I have found amazingly good facebook groups for rats in some locations. They also often have local pet finder groups or yardsale groups on facebook. 

Only sell the babies in same sex pairs. Charge a ok fee - $10-20 is about normal. It is less likely someone would pay that much for snake food. Ask the people if they have had rats before, what cage they plan to use, what food they plan to feed, what vet they plan to use. Talk to ppl, get a good feel for them.

It is not 100%, but you may be able to find some of them homes.

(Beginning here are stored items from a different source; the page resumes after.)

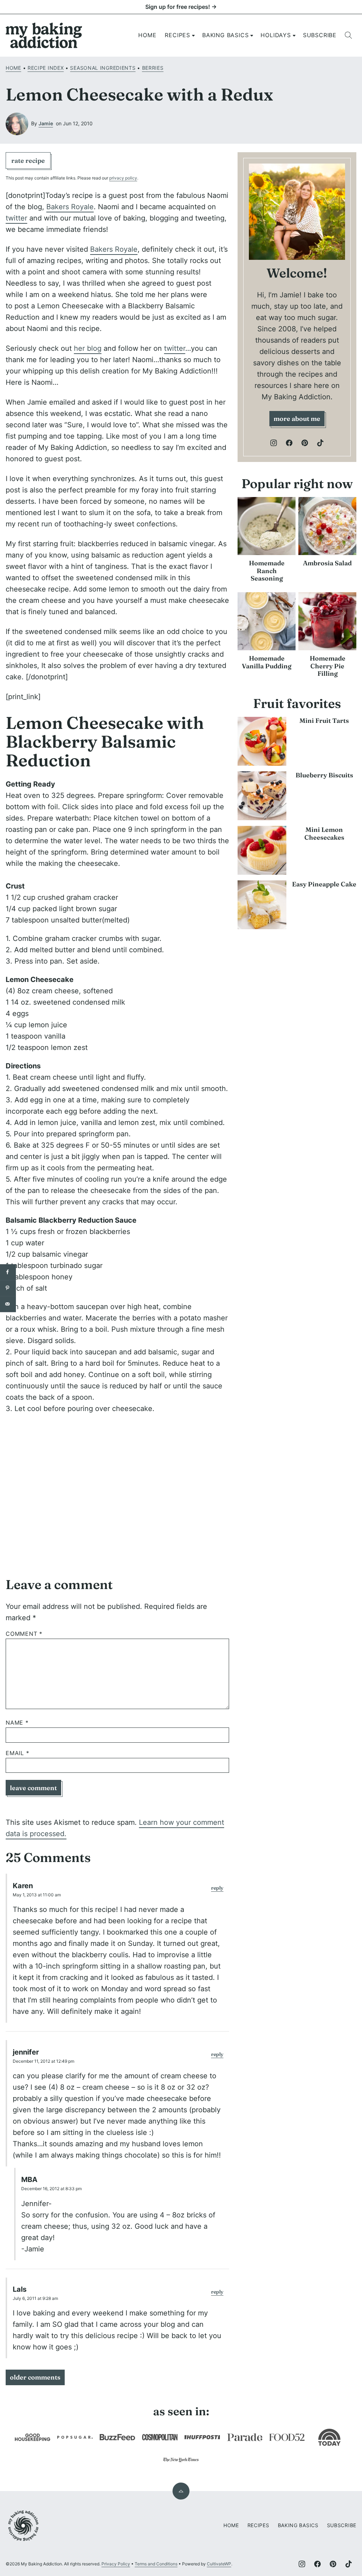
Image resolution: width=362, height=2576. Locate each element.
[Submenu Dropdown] (193, 35)
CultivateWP (219, 2563)
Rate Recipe (28, 160)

edit to add: all the babies are separated now right? Your boys and girls are not together in the same cages?


----------



## maxandgizmo12 (Sep 5, 2015)

Yes they are all separated. And thanks for the suggestions to where i cud find thesr little ones homes. I live in london Ontario and unfortunately i dont have facebook anymore. I will definitely look at pet finder and the other site that was recommended. Thanks so much ur replies are much appreciated


----------



## artgecko (Nov 26, 2013)

Maybe check with the local humane society too... They may know if someone has been calling them asking for rats, and you could leave your info with them so that they can direct people to you. 

Also, in our area, many vets will allow adoption posters in their lobbies.. You might want to call around and see if some near you would be ok with this. As long as you price them at ~$10 each, you should be safe from people looking for snake food.


----------



## artgecko (Nov 26, 2013)

One other note: If you are desperate for caging for these guys until you can rehome them, you might want to make some modified bin cages. Buy large clear sterelite tubs, hardware cloth, wire or zip ties... and you can use a soldering iron too if you have one. You cut large holdes in the top and sides of the tub (rectangular shape), then burn holdes through the tub around the openings using a soldering iron. You cut the hardware cloth (1/2") bigger than the openings and put it on the INSIDE of the tubs. Then secure with zip ties or by weaving wire. 

These are lightweight, easy to clean, and cheap to make... Just wear gloves while working with the hardware cloth as it will cut you up easily. 

If you do a search online for bin cages, you should see many results and tutorials. The important thing is to put the hardware cloth on the inside so it covers the edges of the openings... Otherwise, the rats will chew out. With very young pups, you may want to put the openings on the sides up higher (6-8" above the bottom of the bin) so that they can't crawl out when smaller.


----------



## maxandgizmo12 (Sep 5, 2015)

Thanks so much for the posts and thanks for the idea od the home made bin. I will definitely try to find them home soon but if i cant right away then I'll definitely be making a couple of those bins


----------